From a young age we are taught that giving to others is greater than receiving, and that doing kind deeds for those in need is an important thing — helping to provide food and shelter for those for whom circumstances have taken them away, for example. That is why in some way the next lesson from the Dr. Bronner’s Peppermint bottle might seem confusing at first.
“Unless constructive-selfish I work hard perfecting first me, absolute [sic] nothing can help me!”
Shouldn’t we always be trying to help others, one might think. At birth, there is virtually nothing a person can do for themselves. As we get older, we start learning skills and are able to do more and more — I am acutely aware of this reality every time I try to help my son Chaim with something and he insists on doing it himself. It’s rather touching to watch him grow up with that in mind.
I do not think that a person should hesitate to try to help another person in need when possible, but think of the vast difference between two people passing by a person suffering some medical issue — one of whom has gone to medical school, and one who has not. The person who eventually goes on to be a doctor is a lot more useful to the person with the medical need than the person who has not gone to medical school.
There are many other ways that this can be the case — that working on perfecting yourself first should come before reaching out and helping others. If someone is in need of guidance, for example, and they reach out to you and begin to ramble on, you might lose your patience with them and not want to help them. If you had first made an effort to work on patience and worked on being disciplined in it, that would not be a problem.
Nothing can help you unless you first work on yourself. The best kind of help that we can ultimately offer to another person is the guidance that they need to be constructive-selfish on their own. After all, as fantastic as it is to read books to someone, it is even greater to teach them how to read so that they can do it on their own.

**Explore the material**
(1) List every concrete form of help for another person that the essay on the Dr. Bronner's lesson mentions.
(2) Say whether each statement agrees with the essay on the Dr. Bronner's lesson. Answer yes or no, and quote the words that decide it.
(a) The author has a son named Chaim.
(b) The essay says a person should hesitate before trying to help someone in need.
(c) The lesson comes from a Dr. Bronner's Almond bottle.
(3) Reproduce the stretch of the essay on the Dr. Bronner's lesson from "There are many" through "it on their own.".
The stored entries have no role in any of this.

(Stored entries)
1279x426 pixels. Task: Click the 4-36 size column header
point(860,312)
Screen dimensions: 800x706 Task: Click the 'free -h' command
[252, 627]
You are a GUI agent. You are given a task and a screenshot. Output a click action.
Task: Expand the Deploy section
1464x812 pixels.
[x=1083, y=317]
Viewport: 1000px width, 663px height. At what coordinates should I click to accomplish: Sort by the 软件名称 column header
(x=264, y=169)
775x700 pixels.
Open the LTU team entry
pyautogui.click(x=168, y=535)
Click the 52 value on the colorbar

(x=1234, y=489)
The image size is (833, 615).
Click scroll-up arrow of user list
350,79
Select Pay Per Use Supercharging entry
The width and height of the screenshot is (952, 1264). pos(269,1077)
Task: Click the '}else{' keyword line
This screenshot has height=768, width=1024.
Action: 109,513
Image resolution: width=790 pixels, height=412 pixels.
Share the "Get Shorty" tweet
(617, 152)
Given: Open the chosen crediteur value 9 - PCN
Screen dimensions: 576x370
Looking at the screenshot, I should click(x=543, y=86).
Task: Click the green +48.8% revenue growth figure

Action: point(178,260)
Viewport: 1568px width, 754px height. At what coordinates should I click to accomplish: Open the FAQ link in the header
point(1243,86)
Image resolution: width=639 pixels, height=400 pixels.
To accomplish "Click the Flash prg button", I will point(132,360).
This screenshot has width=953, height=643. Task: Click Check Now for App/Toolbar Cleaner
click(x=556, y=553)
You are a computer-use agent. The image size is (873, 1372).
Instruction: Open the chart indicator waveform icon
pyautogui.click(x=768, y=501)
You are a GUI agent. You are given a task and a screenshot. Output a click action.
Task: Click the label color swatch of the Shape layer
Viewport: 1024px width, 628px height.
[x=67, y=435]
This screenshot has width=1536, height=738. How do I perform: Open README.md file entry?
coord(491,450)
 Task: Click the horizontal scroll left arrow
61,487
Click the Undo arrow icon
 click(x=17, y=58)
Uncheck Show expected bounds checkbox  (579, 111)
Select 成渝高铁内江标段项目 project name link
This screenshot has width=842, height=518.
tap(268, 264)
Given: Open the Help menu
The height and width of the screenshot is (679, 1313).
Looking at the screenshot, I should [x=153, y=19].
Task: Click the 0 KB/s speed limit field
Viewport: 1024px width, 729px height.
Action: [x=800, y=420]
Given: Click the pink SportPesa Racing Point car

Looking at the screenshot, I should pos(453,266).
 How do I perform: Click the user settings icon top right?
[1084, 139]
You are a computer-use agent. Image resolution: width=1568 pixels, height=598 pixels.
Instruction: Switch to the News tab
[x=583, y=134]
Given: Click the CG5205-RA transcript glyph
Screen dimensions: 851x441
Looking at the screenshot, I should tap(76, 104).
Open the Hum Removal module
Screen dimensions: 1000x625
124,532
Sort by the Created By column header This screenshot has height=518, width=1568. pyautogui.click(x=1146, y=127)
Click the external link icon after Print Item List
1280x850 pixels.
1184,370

**Answers for each item**
(1)
- Providing food
- Providing shelter
- Helping a person suffering a medical issue
- Guidance
- Reading books to someone
- Teaching someone how to read

(2)
(a) Yes: "my son Chaim"
(b) No: "I do not think that a person should hesitate to try to help another person in need when possible"
(c) No: "the Dr. Bronner’s Peppermint bottle"

(3)
There are many other ways that this can be the case — that working on perfecting yourself first should come before reaching out and helping others. If someone is in need of guidance, for example, and they reach out to you and begin to ramble on, you might lose your patience with them and not want to help them. If you had first made an effort to work on patience and worked on being disciplined in it, that would not be a problem.
Nothing can help you unless you first work on yourself. The best kind of help that we can ultimately offer to another person is the guidance that they need to be constructive-selfish on their own. After all, as fantastic as it is to read books to someone, it is even greater to teach them how to read so that they can do it on their own.